■ **TASK TO CARRY OUT**:
Print out every entry, keeping each line identical to the original.

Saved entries
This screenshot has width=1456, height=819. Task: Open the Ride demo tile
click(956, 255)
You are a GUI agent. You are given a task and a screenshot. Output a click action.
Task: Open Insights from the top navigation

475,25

■ **WRITTEN SOLUTION**:
This screenshot has width=1456, height=819. Task: Open the Ride demo tile
click(956, 255)
You are a GUI agent. You are given a task and a screenshot. Output a click action.
Task: Open Insights from the top navigation

475,25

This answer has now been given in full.